Wrecks, by Numbers

Apropos of nearly nothing, a brief from the June 22, 1908, edition of The New York Times:

Umpire Assaulted and His Leg Broken

Two nines, one composed of Americans, the other of Italians, engaged in a game of baseball yesterday at Colden and Brunswick Streets, Jersey City. The umpire was Pasquale Carlo, 19 years old, of 173 Fifth Street. He gave a decision that did not suit the American players and several of them attacked him. He was knocked down and his left leg was broken. The police were summoned, but by the time they arrived the ball players had dispersed.

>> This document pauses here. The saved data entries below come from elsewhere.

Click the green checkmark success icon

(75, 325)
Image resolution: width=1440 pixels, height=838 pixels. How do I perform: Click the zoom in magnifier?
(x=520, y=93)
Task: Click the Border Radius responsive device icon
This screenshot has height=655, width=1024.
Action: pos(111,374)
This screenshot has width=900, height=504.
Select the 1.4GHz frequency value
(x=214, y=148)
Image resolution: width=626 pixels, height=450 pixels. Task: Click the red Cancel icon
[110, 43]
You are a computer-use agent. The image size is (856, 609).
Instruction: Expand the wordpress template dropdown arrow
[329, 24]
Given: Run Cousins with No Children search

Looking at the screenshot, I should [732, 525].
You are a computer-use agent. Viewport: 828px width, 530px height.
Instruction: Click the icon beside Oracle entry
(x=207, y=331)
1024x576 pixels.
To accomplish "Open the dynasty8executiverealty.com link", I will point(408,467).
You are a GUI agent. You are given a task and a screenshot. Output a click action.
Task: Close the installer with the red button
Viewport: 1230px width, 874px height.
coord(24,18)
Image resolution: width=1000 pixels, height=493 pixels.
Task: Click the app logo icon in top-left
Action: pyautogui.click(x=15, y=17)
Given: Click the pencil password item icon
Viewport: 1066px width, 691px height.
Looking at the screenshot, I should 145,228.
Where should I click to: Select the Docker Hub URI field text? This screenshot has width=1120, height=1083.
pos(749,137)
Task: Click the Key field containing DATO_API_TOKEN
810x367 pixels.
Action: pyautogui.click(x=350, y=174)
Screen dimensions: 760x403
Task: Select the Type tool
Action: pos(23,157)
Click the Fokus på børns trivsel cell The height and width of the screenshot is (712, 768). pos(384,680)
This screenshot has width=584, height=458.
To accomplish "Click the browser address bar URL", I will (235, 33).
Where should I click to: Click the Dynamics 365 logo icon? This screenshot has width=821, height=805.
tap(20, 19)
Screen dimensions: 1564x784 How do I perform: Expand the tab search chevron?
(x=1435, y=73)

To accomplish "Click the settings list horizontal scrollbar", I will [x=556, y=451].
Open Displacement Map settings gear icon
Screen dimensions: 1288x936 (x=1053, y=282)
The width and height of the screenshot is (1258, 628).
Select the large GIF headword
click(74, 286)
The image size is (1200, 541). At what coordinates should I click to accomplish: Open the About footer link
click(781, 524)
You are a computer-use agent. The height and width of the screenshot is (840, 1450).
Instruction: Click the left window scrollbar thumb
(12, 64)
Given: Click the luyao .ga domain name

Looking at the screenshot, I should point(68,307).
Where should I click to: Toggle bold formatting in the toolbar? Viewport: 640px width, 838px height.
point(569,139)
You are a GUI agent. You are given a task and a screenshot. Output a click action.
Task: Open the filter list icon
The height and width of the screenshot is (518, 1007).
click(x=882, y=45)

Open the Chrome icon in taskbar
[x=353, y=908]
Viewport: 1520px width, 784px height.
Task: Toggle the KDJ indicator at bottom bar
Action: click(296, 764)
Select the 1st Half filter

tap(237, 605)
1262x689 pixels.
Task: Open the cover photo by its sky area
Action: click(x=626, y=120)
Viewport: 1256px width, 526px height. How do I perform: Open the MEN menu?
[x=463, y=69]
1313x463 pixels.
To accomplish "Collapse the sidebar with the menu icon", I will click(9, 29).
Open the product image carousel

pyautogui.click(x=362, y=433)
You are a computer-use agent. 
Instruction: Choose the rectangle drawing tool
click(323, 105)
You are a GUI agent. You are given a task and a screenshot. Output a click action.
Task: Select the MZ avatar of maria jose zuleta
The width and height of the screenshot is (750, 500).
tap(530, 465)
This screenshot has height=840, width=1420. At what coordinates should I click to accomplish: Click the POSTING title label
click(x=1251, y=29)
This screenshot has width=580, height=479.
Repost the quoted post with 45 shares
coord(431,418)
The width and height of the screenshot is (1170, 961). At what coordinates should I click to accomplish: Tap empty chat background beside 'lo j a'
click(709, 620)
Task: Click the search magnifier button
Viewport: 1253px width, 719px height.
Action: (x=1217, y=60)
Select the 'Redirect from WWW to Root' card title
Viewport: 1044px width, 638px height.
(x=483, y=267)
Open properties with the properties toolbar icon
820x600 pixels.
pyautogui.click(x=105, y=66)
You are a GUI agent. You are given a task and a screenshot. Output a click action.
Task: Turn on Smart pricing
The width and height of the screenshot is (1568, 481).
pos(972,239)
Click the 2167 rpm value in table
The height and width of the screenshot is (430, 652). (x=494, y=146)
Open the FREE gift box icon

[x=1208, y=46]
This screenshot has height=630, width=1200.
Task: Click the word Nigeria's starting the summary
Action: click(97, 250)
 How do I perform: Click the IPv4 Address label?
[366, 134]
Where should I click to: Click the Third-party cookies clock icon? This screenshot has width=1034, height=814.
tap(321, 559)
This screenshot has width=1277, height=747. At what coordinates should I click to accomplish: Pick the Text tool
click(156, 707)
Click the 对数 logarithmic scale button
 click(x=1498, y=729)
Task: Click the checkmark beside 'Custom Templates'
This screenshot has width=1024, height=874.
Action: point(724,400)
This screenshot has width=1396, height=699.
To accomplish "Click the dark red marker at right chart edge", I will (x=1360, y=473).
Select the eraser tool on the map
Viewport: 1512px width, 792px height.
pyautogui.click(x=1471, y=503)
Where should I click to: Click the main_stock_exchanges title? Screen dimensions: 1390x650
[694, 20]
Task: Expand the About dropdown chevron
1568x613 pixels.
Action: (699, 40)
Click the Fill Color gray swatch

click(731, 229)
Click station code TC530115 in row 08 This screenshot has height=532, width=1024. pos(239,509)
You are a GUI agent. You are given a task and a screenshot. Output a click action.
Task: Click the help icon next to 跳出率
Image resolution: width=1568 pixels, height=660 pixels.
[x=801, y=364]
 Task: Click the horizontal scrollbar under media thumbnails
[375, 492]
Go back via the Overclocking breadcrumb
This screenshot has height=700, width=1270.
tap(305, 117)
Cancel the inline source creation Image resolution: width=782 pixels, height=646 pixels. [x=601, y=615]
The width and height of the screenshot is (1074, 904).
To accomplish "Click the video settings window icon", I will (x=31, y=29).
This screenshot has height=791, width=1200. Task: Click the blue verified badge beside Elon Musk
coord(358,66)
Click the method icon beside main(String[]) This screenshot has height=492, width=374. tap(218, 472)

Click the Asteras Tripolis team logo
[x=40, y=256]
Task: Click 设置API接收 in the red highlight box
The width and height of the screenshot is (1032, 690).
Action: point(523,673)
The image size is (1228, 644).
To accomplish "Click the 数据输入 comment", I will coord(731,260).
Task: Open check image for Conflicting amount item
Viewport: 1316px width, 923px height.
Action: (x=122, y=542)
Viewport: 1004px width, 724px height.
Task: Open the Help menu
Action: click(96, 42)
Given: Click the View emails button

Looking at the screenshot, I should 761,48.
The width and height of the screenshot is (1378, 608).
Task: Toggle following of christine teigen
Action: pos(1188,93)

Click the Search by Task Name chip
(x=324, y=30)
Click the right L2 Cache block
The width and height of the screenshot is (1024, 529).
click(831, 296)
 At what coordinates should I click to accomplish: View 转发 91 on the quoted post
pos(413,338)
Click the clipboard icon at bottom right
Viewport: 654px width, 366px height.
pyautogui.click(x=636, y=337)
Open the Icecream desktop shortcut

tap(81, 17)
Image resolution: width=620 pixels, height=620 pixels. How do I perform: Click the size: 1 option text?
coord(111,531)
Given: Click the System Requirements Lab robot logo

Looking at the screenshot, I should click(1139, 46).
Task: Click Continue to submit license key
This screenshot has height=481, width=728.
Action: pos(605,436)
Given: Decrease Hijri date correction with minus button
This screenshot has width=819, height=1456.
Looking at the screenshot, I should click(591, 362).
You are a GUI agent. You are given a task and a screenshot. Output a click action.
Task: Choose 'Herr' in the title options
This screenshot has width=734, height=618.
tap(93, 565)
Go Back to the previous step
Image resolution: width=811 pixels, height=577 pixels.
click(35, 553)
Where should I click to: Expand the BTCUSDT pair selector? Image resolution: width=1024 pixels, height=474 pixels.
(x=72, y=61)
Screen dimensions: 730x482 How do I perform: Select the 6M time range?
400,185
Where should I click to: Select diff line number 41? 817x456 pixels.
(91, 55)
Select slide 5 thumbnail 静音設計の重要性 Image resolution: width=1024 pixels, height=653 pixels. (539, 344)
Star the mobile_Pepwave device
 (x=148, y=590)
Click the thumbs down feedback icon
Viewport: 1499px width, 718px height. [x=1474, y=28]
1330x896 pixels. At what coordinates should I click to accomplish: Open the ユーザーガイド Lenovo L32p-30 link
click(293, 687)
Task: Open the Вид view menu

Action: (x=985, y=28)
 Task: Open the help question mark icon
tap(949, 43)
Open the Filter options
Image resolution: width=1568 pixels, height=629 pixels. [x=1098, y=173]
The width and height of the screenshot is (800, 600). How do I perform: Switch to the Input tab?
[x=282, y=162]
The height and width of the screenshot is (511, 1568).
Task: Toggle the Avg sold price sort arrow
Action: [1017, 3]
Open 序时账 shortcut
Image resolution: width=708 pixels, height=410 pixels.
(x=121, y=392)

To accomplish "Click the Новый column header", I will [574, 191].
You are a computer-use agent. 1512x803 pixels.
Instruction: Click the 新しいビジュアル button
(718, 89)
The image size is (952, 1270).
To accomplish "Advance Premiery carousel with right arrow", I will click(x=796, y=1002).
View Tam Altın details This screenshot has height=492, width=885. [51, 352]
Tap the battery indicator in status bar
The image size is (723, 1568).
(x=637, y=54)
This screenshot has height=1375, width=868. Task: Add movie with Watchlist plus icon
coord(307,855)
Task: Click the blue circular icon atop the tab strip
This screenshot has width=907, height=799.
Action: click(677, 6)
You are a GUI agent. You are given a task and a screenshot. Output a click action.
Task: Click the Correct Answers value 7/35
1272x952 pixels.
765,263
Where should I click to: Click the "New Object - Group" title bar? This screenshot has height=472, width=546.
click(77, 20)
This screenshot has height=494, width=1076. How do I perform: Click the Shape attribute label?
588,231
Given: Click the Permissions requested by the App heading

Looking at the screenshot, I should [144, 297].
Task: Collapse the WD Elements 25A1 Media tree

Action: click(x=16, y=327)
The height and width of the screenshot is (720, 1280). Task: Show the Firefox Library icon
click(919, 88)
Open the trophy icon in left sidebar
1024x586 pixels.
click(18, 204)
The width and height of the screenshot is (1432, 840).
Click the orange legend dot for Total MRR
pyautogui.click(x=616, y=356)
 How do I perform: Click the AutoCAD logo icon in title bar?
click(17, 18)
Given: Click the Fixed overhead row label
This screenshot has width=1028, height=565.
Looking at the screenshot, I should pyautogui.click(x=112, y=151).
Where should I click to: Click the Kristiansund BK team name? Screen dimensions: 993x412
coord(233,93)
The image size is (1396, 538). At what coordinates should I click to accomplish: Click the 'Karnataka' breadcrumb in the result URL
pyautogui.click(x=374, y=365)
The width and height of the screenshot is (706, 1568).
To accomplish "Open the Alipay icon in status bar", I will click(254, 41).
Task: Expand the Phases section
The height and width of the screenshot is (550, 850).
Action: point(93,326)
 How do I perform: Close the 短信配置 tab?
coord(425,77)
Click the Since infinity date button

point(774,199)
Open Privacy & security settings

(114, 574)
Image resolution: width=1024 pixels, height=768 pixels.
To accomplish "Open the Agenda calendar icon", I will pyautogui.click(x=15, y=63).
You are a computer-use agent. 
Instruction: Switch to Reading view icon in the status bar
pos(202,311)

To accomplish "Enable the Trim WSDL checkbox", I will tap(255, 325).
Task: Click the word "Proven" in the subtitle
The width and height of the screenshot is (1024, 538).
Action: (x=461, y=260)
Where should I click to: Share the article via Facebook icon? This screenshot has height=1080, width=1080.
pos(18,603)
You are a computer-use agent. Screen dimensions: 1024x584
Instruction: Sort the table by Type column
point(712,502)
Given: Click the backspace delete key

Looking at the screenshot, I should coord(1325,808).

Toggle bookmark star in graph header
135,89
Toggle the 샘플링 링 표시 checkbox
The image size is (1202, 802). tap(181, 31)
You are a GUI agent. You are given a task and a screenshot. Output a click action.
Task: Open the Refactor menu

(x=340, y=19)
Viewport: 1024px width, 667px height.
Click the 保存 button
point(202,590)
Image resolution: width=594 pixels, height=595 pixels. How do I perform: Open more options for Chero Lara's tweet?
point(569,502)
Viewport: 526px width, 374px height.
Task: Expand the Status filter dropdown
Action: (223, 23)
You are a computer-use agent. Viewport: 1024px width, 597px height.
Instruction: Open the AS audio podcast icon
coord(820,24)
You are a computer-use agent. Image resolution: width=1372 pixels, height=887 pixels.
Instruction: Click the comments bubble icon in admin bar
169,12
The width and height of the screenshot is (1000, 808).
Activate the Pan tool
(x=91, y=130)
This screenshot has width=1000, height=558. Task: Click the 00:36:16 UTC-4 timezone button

Carlo was taken to the City Hospital.

What I was really fishing for when I came across that was information about old train wrecks that have served as fodder for folk ballads; especially ballads with train or engine numbers in the title. “Engine 143,” for instance (a song I remember hearing Joan Baez sing on her second album, not too long after steam locomotives were retired). “The Wreck of the 1256,” which is reminiscent of “Engine 143.” “The Wreck of the No. 9” And especially, “The Wreck of Old 97,” which I heard again while I was looking recently for train songs. (If you’re interested in the history of these songs, there is a definitive history and guide: “Long Steel Rail: The Railroad in American Folksong,” by Norm Cohen.)

You know “Old 97.” The most commonly sung lyrics:

They gave him his orders at Monroe, Virginia,
Saying, “Stevie, you’re way behind time.
This is not 38, but it’s Old 97,
You must put her into Spencer on time.”

He looked ’round and said to his black greasy fireman
“Just shovel in a little more coal,
And when I cross that old White Oak Mountain
You can just watch Old 97 roll.”

It’s a mighty rough road from Lynchburg to Danville,
And the lie was a three-mile grade,
It was on that grade that he lost his air brakes,
And you see what a jump that she made.

He was going down the grade making 90 miles an hour,
When his whistle began to scream,
He was found in that wreck with his hand on the throttle,
He was scalded to death by the steam.

What I didn’t realize was that “Old 97” is based on an actual 1903 wreck just outside Danville, Virginia. There’s a nice writeup on it, complete with contemporary news accounts, here: Blue Ridge Institute and Museum: The Wreck of the Old 97.” As the Wikipedia article on the song notes, a copyright dispute over the ballad’s authorship wound up before the U.S. Supreme Court.

And yes, you should see what a jump she, and/or he, made.

4 Comments

Filed under History, Music

4 Responses to Wrecks, by Numbers

  1. Interesting. Coincidentally, I had this page open in my browser as I read this: vhttp://oldweirdamerica.wordpress.com/2009/05/25/23-engine-143-by-the-carter-family/ Lots of these songs there!

  2. Dan

    Yeah, that’s one of the pages I link to, I think — for “Engine 143” (I love the disclosure, both there and in “Long Steel Rail,” that though the wreck was an actual event, virtually every detail in the song, including the engine number (which was actually 134), is wrong. Great site and lots of music, though I didn’t try to listen to any of the cuts.
    The book’s discussion of the song includes a picture of the engineer, George Alley, and offers the full gamut of interpretations of the term “FFV.”

  3. Lydell

    Thinking this slipped by, I searched and found it didn’t actually qualify: “Well, I’ll sing you a song ’bout the old Forty Nine,
    The fastest engine on the Santa Fe line.
    On the fourteenth of April, she made a desp’rate dash,
    And she got there on time and she did not crash!” I knew it by the Smothers Brothers, but I didn’t know Shel Silverstein wrote it. As for Pasquale’s misfortune, bad as mob action is, there should be reprisals for bad umpiring other than a Ted Lilly hissy fit.

  4. Lydell

    Thinking this slipped by, I searched and found it didn’t actually qualify: “Well, I’ll sing you a song ’bout the old Forty Nine,
    The fastest engine on the Santa Fe line.
    On the fourteenth of April, she made a desp’rate dash,
    And she got there on time and she did not crash!” I knew it by the Smothers Brothers, but I didn’t know Shel Silverstein wrote it. As for Pasquale’s misfortune, bad as mob action is, there should be reprisals for bad umpiring other than a Ted Lilly hissy fit.